RECORDS SHOWN Start Marker

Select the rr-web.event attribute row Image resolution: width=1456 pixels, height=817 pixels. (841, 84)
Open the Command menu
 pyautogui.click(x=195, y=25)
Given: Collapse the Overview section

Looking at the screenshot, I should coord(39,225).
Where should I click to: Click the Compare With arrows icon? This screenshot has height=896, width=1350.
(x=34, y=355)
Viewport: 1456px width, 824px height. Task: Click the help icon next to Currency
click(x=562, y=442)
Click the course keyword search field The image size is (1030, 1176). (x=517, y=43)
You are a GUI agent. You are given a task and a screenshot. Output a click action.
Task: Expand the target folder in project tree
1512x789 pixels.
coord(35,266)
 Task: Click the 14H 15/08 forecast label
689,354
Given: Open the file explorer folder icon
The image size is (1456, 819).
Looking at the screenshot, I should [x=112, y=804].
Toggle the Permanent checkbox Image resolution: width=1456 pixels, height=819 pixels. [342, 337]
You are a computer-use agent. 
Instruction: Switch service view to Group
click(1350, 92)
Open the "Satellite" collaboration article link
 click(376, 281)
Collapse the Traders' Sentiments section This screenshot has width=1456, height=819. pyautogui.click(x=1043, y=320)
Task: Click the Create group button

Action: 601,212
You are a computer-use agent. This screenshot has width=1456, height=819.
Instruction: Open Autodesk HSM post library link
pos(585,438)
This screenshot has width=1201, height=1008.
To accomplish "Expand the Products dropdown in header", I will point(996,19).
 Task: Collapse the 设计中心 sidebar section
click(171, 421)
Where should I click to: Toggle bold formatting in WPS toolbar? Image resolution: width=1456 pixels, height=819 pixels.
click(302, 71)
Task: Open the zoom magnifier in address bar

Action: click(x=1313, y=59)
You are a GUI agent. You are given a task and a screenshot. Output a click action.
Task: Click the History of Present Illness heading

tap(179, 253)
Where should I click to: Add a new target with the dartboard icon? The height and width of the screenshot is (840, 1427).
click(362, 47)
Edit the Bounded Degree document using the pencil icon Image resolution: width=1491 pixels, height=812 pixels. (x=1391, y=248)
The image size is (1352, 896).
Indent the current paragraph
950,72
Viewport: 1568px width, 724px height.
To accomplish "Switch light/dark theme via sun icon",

RECORDS SHOWN End Marker

■ WHAT NEEDS TO BE DONE:
Please output the complete listing without any alteration.

■ ANSWER FOR THIS EXERCISE:
Select the rr-web.event attribute row Image resolution: width=1456 pixels, height=817 pixels. (841, 84)
Open the Command menu
 pyautogui.click(x=195, y=25)
Given: Collapse the Overview section

Looking at the screenshot, I should coord(39,225).
Where should I click to: Click the Compare With arrows icon? This screenshot has height=896, width=1350.
(x=34, y=355)
Viewport: 1456px width, 824px height. Task: Click the help icon next to Currency
click(x=562, y=442)
Click the course keyword search field The image size is (1030, 1176). (x=517, y=43)
You are a GUI agent. You are given a task and a screenshot. Output a click action.
Task: Expand the target folder in project tree
1512x789 pixels.
coord(35,266)
 Task: Click the 14H 15/08 forecast label
689,354
Given: Open the file explorer folder icon
The image size is (1456, 819).
Looking at the screenshot, I should [x=112, y=804].
Toggle the Permanent checkbox Image resolution: width=1456 pixels, height=819 pixels. [342, 337]
You are a computer-use agent. 
Instruction: Switch service view to Group
click(1350, 92)
Open the "Satellite" collaboration article link
 click(376, 281)
Collapse the Traders' Sentiments section This screenshot has width=1456, height=819. pyautogui.click(x=1043, y=320)
Task: Click the Create group button

Action: 601,212
You are a computer-use agent. This screenshot has width=1456, height=819.
Instruction: Open Autodesk HSM post library link
pos(585,438)
This screenshot has width=1201, height=1008.
To accomplish "Expand the Products dropdown in header", I will point(996,19).
 Task: Collapse the 设计中心 sidebar section
click(171, 421)
Where should I click to: Toggle bold formatting in WPS toolbar? Image resolution: width=1456 pixels, height=819 pixels.
click(302, 71)
Task: Open the zoom magnifier in address bar

Action: click(x=1313, y=59)
You are a GUI agent. You are given a task and a screenshot. Output a click action.
Task: Click the History of Present Illness heading

tap(179, 253)
Where should I click to: Add a new target with the dartboard icon? The height and width of the screenshot is (840, 1427).
click(362, 47)
Edit the Bounded Degree document using the pencil icon Image resolution: width=1491 pixels, height=812 pixels. (x=1391, y=248)
The image size is (1352, 896).
Indent the current paragraph
950,72
Viewport: 1568px width, 724px height.
To accomplish "Switch light/dark theme via sun icon",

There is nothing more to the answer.